やること
以下の行から「Select」という語を含むものをすべて見つけ、一字も変えずに書き写しなさい。

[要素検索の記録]

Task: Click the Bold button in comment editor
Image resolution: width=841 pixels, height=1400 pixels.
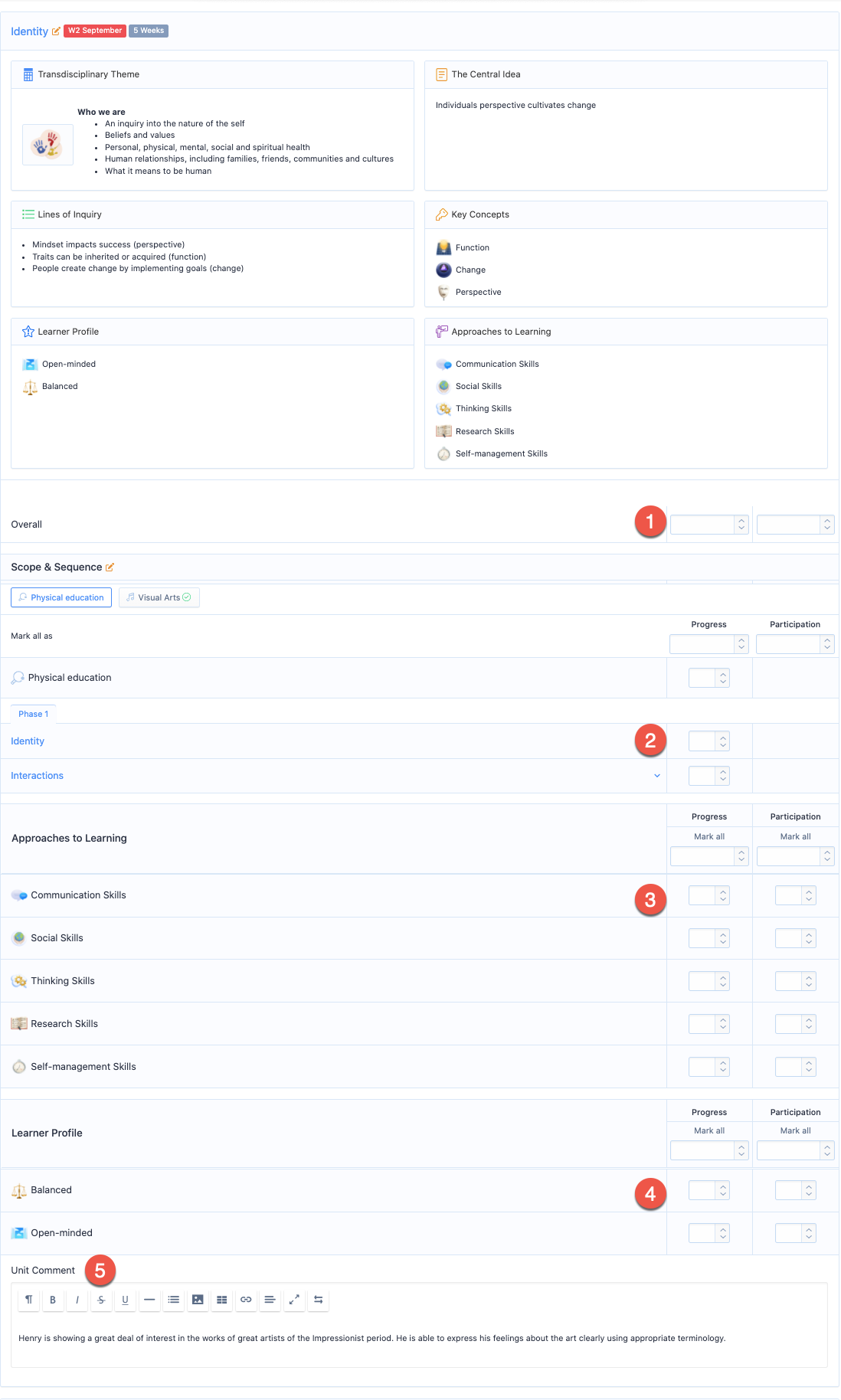Action: pos(53,1300)
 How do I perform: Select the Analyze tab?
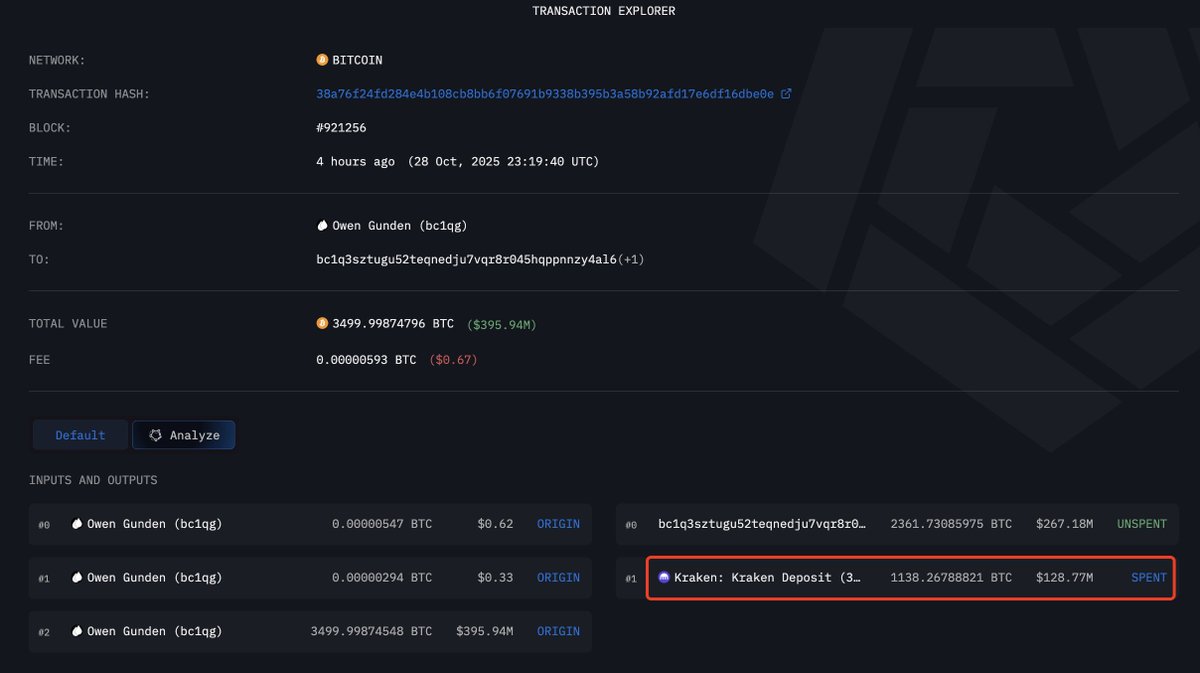(184, 436)
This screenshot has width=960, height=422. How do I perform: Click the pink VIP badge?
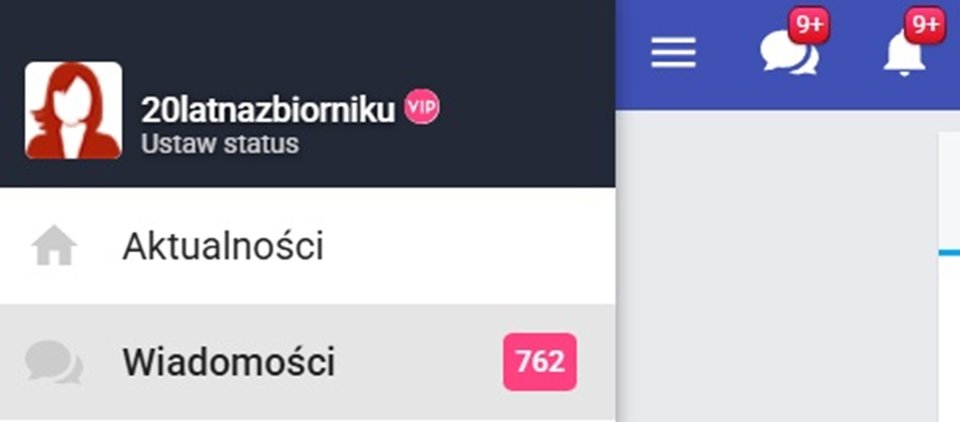422,108
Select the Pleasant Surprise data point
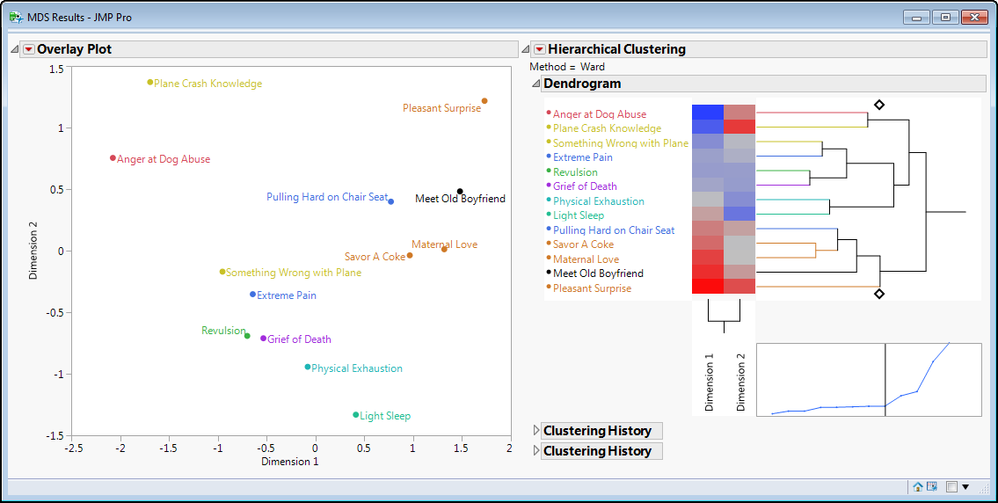The height and width of the screenshot is (503, 998). coord(484,101)

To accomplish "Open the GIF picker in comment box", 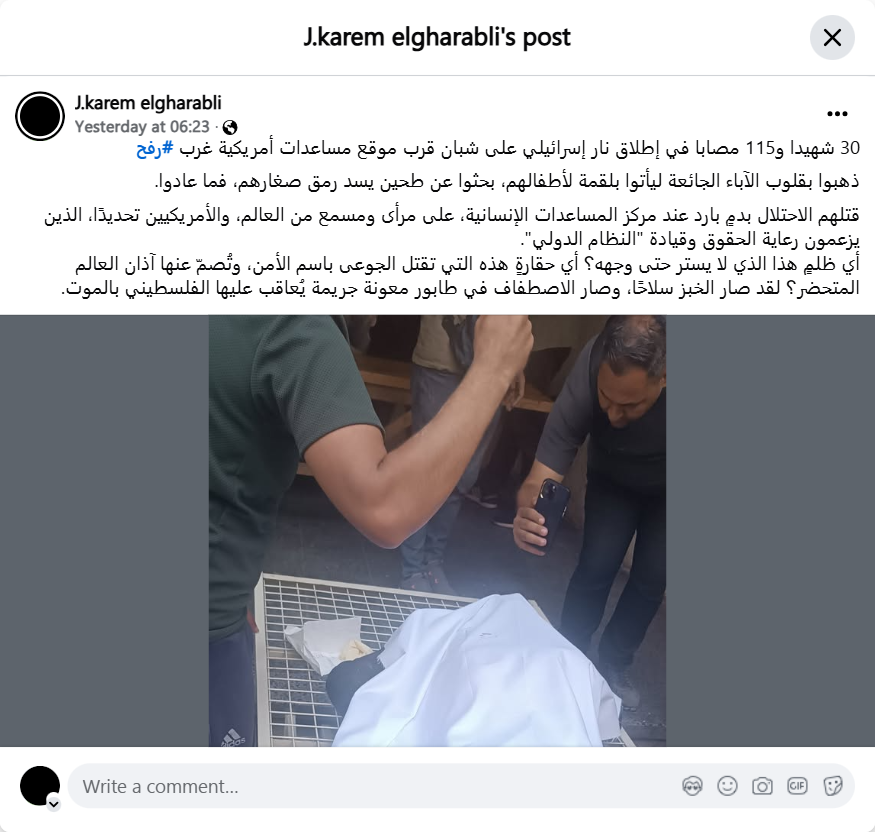I will [797, 786].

作業の回答
 How do I perform: Select the Analyze tab?
Select the Pleasant Surprise data point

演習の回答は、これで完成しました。